• _Assignment_
Begin at the line containing "Click the 0:10:0 timeline zoom field" and give again every line to the end of the records, exactly, without the pictures.

• _Given data_

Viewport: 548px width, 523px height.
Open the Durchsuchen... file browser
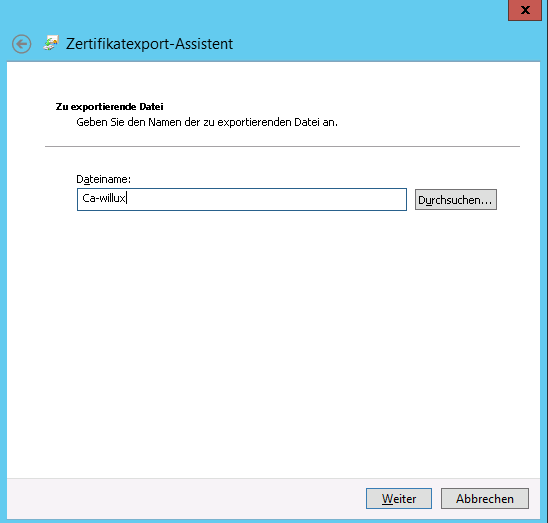tap(456, 200)
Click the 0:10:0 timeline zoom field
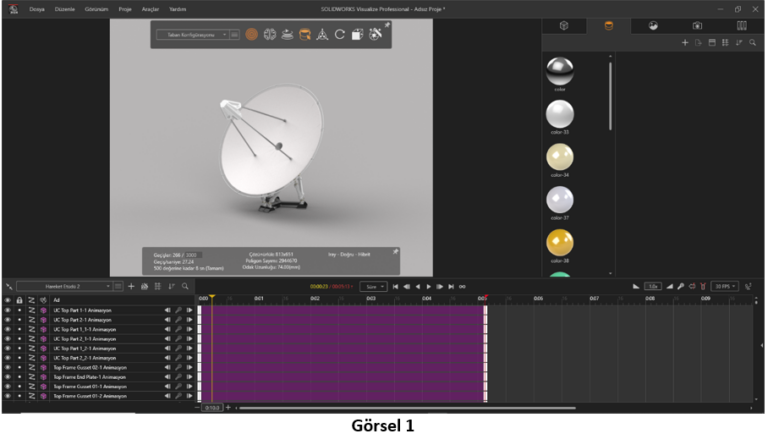The height and width of the screenshot is (439, 768). point(211,408)
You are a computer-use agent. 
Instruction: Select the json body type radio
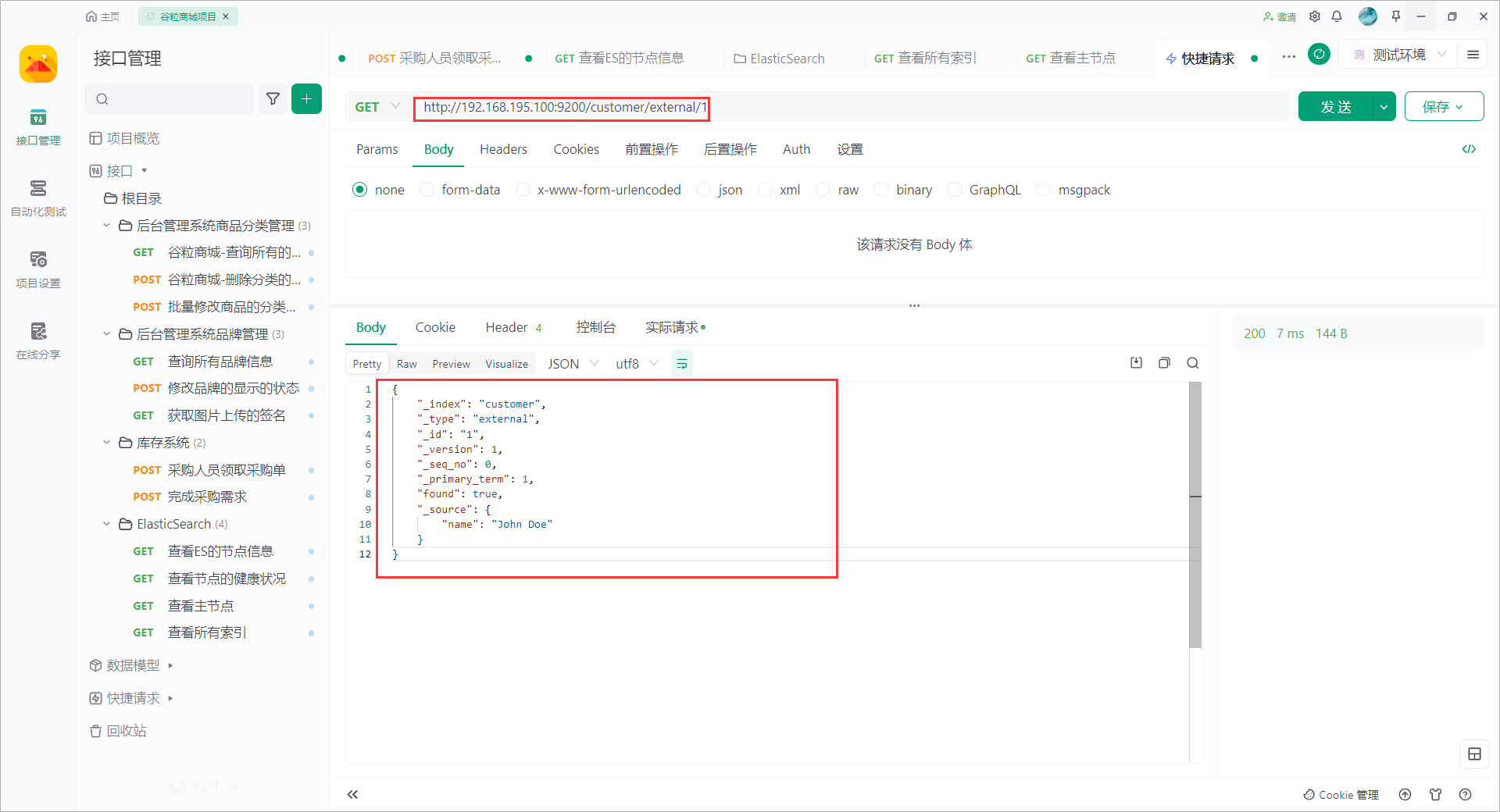click(x=704, y=190)
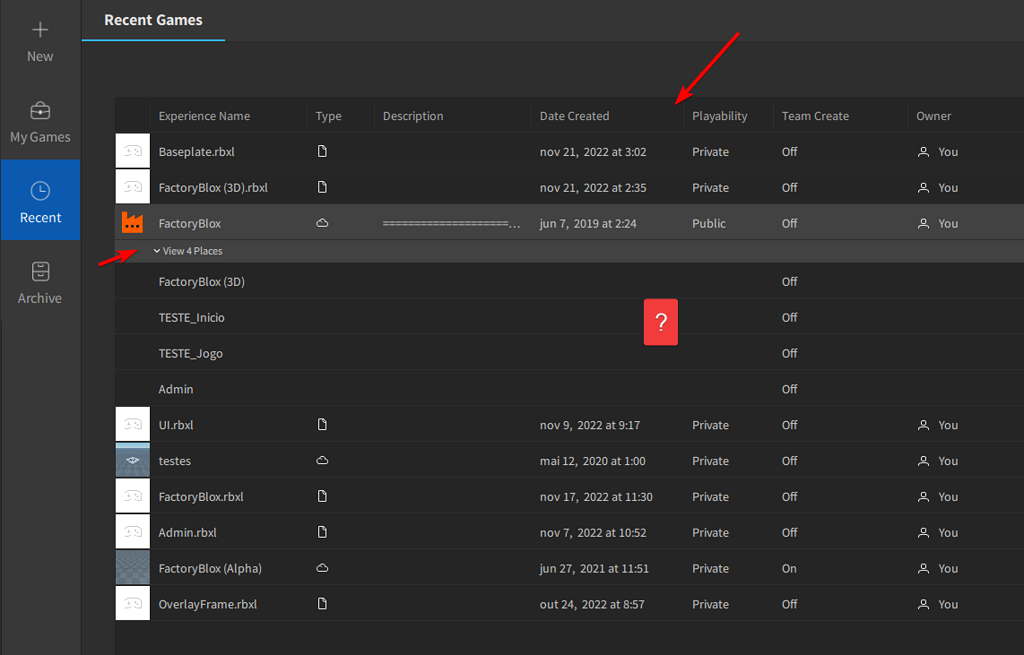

• _Expected answer_
Click the 0:10:0 timeline zoom field
The height and width of the screenshot is (439, 768). point(211,408)
You are a computer-use agent. 
Instruction: Select the json body type radio
click(x=704, y=190)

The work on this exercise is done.